At the heart of the site is our groundbreaking Soldier Map database based on Google Maps which locates individuals according to their ancestral villages – inevitably somewhere in or close to undivided Punjab. So far we have nearly 8,000 records sourced mainly from Commonwealth War Grave Commission records of Sikhs in the war. These contain basic details which anyone can add to (once moderated) in order to build up as complete a story as we can on any one individual. The public can also add new records, including of family members left behind and those who opposed the conflict.
Crucially, this approach has the potential to generate a strong emotional pull for British Sikhs through their connections to familial villages and towns. It is hoped that by engaging with the Soldier Map, members of the public will be able to discover unknown connections to their ancestral heritage, the aim being to encourage a sense of ownership of, and connection with, those who fought or otherwise lived during the ‘war to end all wars’.
What do you want audiences to learn about the First World War from your project?
Projects like ours can help people understand that the First World War was a truly global conflict.
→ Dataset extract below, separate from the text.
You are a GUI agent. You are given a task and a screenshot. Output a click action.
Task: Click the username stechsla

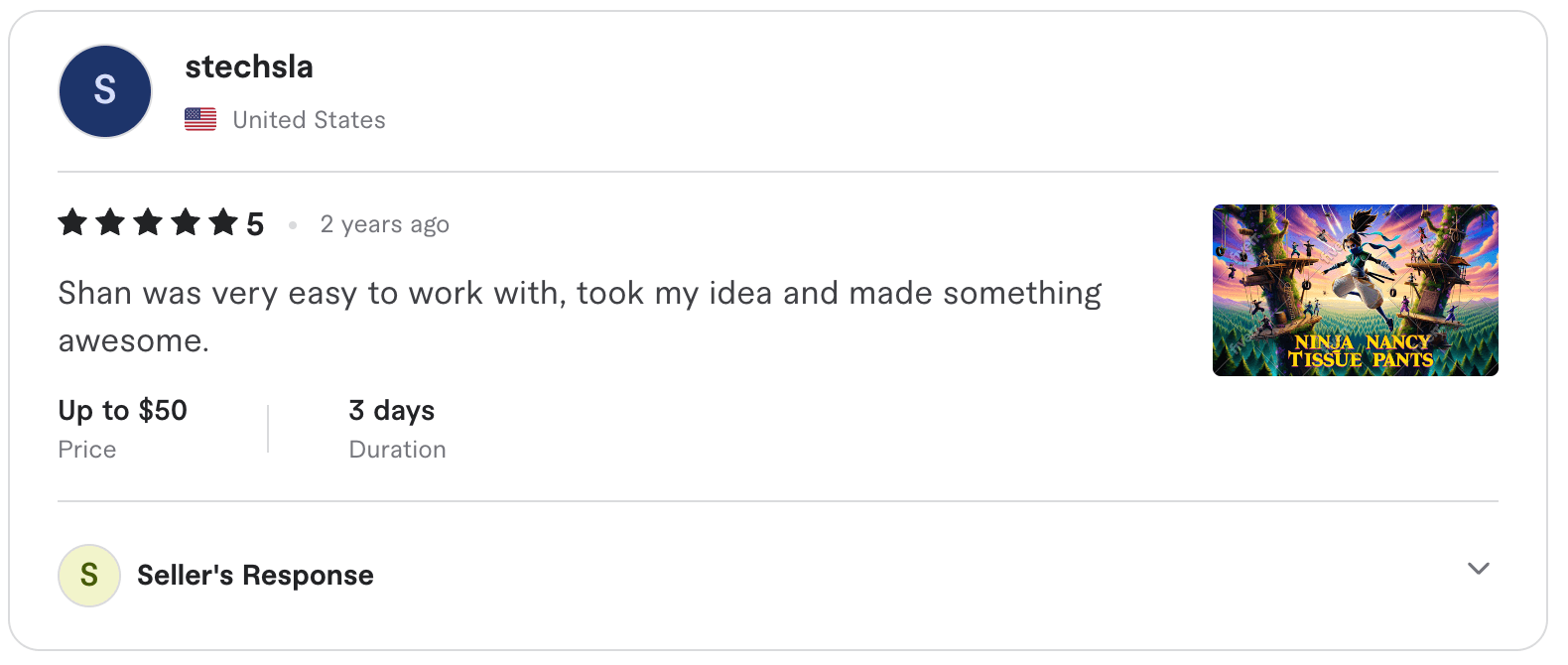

In particular I hope audiences will appreciate the largely forgotten role of the subcontinent in Britain’s war effort in terms of men, money and materials. One way of doing so has been by our creating the ‘one in six’ statistic: Indian troops overall comprised one in every six of Britain’s wartime forces and simple statistics like that can help imprint that on the public’s consciousness.
With the Sikh audience in particular, we want them to feel a greater sense of inclusion in the wider commemorations. And by engaging with their own history we hope they will also begin to appreciate it better and continue to preserve it – already families are coming to us to help them document their Second World War stories and we are looking at how we can do so via the Soldier Map.
Overall I hope these stories, and all the resources on our website, become a legacy which people of all communities and backgrounds will utilise. This is British history as well as a previously untold history of one of the world’s smaller communities who played such a disproportionately large role in the war. It is a shared history, a sometimes conflicted one, and one which has been omitted from mainstream narratives which needs reassessing and positioning back within the wider story. As many who attended our launch exhibition stated ‘I never knew’. It is about time that we all did and I hope that our work and that of others is continued by heritage institutions and educators to ensure that more do know.